(Stored items from a collection)

=-=-=-=-=

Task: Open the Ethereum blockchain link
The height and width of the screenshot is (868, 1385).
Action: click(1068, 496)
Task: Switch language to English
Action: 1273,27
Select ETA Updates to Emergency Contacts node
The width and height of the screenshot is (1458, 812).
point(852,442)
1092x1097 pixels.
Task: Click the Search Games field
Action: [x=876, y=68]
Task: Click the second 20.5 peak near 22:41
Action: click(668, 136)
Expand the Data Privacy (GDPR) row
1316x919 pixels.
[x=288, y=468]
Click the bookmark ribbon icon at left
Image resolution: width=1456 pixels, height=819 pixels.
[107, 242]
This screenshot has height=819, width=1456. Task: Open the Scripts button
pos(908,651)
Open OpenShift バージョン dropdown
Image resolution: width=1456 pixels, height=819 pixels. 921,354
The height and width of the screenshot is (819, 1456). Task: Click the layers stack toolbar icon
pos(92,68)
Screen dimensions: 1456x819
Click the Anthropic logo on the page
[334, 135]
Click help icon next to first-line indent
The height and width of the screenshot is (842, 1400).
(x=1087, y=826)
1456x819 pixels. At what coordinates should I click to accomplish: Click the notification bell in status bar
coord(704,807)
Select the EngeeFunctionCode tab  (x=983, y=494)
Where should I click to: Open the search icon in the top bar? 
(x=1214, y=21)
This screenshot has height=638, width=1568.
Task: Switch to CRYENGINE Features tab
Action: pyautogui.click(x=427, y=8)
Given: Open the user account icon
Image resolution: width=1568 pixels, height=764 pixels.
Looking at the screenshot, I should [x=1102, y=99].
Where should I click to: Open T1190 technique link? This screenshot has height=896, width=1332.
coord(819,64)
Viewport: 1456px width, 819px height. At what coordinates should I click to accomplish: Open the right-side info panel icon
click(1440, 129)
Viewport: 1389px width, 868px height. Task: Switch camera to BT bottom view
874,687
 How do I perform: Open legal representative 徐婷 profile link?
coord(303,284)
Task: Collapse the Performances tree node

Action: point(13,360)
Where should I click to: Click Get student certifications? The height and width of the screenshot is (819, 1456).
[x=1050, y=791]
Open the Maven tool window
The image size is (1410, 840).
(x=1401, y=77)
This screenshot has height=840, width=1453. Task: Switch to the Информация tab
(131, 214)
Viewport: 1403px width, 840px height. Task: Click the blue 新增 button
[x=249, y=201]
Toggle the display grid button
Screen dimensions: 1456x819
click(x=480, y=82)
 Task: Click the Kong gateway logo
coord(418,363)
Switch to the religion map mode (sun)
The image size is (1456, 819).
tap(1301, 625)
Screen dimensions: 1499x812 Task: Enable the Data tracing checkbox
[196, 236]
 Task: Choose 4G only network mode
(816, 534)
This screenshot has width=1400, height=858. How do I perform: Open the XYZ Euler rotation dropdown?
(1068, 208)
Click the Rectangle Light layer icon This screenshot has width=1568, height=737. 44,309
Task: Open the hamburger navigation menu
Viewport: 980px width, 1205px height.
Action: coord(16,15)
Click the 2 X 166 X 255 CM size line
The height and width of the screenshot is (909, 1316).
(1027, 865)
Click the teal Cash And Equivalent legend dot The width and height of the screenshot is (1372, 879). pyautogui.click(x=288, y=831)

=-=-=-=-=

# EXERCISE INSTRUCTIONS
The records above should be given again in full, exactly as written.

# ANSWER BOX
Task: Open the Ethereum blockchain link
The height and width of the screenshot is (868, 1385).
Action: click(1068, 496)
Task: Switch language to English
Action: 1273,27
Select ETA Updates to Emergency Contacts node
The width and height of the screenshot is (1458, 812).
point(852,442)
1092x1097 pixels.
Task: Click the Search Games field
Action: [x=876, y=68]
Task: Click the second 20.5 peak near 22:41
Action: click(668, 136)
Expand the Data Privacy (GDPR) row
1316x919 pixels.
[x=288, y=468]
Click the bookmark ribbon icon at left
Image resolution: width=1456 pixels, height=819 pixels.
[107, 242]
This screenshot has height=819, width=1456. Task: Open the Scripts button
pos(908,651)
Open OpenShift バージョン dropdown
Image resolution: width=1456 pixels, height=819 pixels. 921,354
The height and width of the screenshot is (819, 1456). Task: Click the layers stack toolbar icon
pos(92,68)
Screen dimensions: 1456x819
Click the Anthropic logo on the page
[334, 135]
Click help icon next to first-line indent
The height and width of the screenshot is (842, 1400).
(x=1087, y=826)
1456x819 pixels. At what coordinates should I click to accomplish: Click the notification bell in status bar
coord(704,807)
Select the EngeeFunctionCode tab  (x=983, y=494)
Where should I click to: Open the search icon in the top bar? 
(x=1214, y=21)
This screenshot has height=638, width=1568.
Task: Switch to CRYENGINE Features tab
Action: pyautogui.click(x=427, y=8)
Given: Open the user account icon
Image resolution: width=1568 pixels, height=764 pixels.
Looking at the screenshot, I should [x=1102, y=99].
Where should I click to: Open T1190 technique link? This screenshot has height=896, width=1332.
coord(819,64)
Viewport: 1456px width, 819px height. At what coordinates should I click to accomplish: Open the right-side info panel icon
click(1440, 129)
Viewport: 1389px width, 868px height. Task: Switch camera to BT bottom view
874,687
 How do I perform: Open legal representative 徐婷 profile link?
coord(303,284)
Task: Collapse the Performances tree node

Action: point(13,360)
Where should I click to: Click Get student certifications? The height and width of the screenshot is (819, 1456).
[x=1050, y=791]
Open the Maven tool window
The image size is (1410, 840).
(x=1401, y=77)
This screenshot has height=840, width=1453. Task: Switch to the Информация tab
(131, 214)
Viewport: 1403px width, 840px height. Task: Click the blue 新增 button
[x=249, y=201]
Toggle the display grid button
Screen dimensions: 1456x819
click(x=480, y=82)
 Task: Click the Kong gateway logo
coord(418,363)
Switch to the religion map mode (sun)
The image size is (1456, 819).
tap(1301, 625)
Screen dimensions: 1499x812 Task: Enable the Data tracing checkbox
[196, 236]
 Task: Choose 4G only network mode
(816, 534)
This screenshot has width=1400, height=858. How do I perform: Open the XYZ Euler rotation dropdown?
(1068, 208)
Click the Rectangle Light layer icon This screenshot has width=1568, height=737. 44,309
Task: Open the hamburger navigation menu
Viewport: 980px width, 1205px height.
Action: coord(16,15)
Click the 2 X 166 X 255 CM size line
The height and width of the screenshot is (909, 1316).
(1027, 865)
Click the teal Cash And Equivalent legend dot The width and height of the screenshot is (1372, 879). pyautogui.click(x=288, y=831)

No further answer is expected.